Local Oscillator Optic

CAD-drawing of the CHAMP+ LO-unit. To cover the wide tuning range of the 350 μm channel two separate LOchains are necessary. In the figure only the beam path of the lower-frequency LO chain is shown. Rotating the “flat 350 μm mirror” by 90° clockwise switches between the two high-frequency chains. Tilting the three flat-mirrors and the CFGs ensures proper alignment.

CAD-drawing of the CHAMP+ LO-unit. To cover the wide tuning range of the 350 μm channel two separate LOchains are necessary. In the figure only the beam path of the lower-frequency LO chain is shown. Rotating the “flat 350 μm mirror” by 90° clockwise switches between the two high-frequency chains. Tilting the three flat-mirrors and the CFGs ensures proper alignment.

The design of the LO chains follows the experience gained during the development of the Herschel/HIFI Local Oscillators. A synthesizer signal in the range of 11 – 18 GHz is first multiplied by a factor of 6 to generate 1 mW RF power at the input of the W-band power amplifier provided by JPL. The amplifier produces up to 250 mW of RF signal power and drives the cascaded tuner-less frequency multiplier stages which are cooled to 120K. In the 450 μm channel a doubler/doubler/doubler combination is used, whereas a doubler/doubler/tripler cascade generates the output in the 350 μm channel. To cover the wide tuning range of the 350 μm channel, two LO-chains are necessary. A rotary mirror selects between these two LO signals (upper figure). All three LO-chains are operated cold (<120 K) to improve the performance as well as the lifetime of the multipliers. Cooling is provided by a commercial Stirling-cooler with ≈ 9 W cooling power at 80 K. The warm air from the Stirling-cooler is directed towards the dewar windows to prevent condensation.

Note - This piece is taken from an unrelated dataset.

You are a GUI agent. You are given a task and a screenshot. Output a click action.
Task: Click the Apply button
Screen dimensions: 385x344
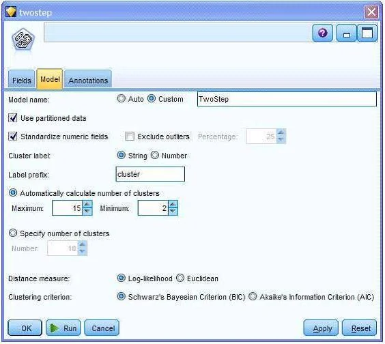[x=321, y=328]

A critical requirement for building a heterodyne focal-plane array is the equal distribution of the LO-signal to each individual mixer. For frequencies above 500 GHz this can be achieved by quasi-optical LO-coupling only. Submillimeter phase gratings have been developed for this purpose and were successfully applied. They need a flat phase distribution to work properly, which is ensured by imaging optical elements within the LO beam path. For CHAMP⁺ we decided to use so-called collimating Fourier-gratings (CFG) as LO beam divider. At the reflection point of a parabolic mirror the phase distribution of a Gaussian beam is flat. CFGs combine a parabolic mirror with a phase grating by superimposing the grating structure onto the mirror surface. The advantage is a rather simple optics layout for the LO distribution scheme with, of course, a high efficiency of the beam divider (> 70% for this special diffraction pattern, which means that > 10% of the injected LO power is finally directed to each of the seven mixers). The usable bandwidth is of the order of ±8% with respect to the design frequency.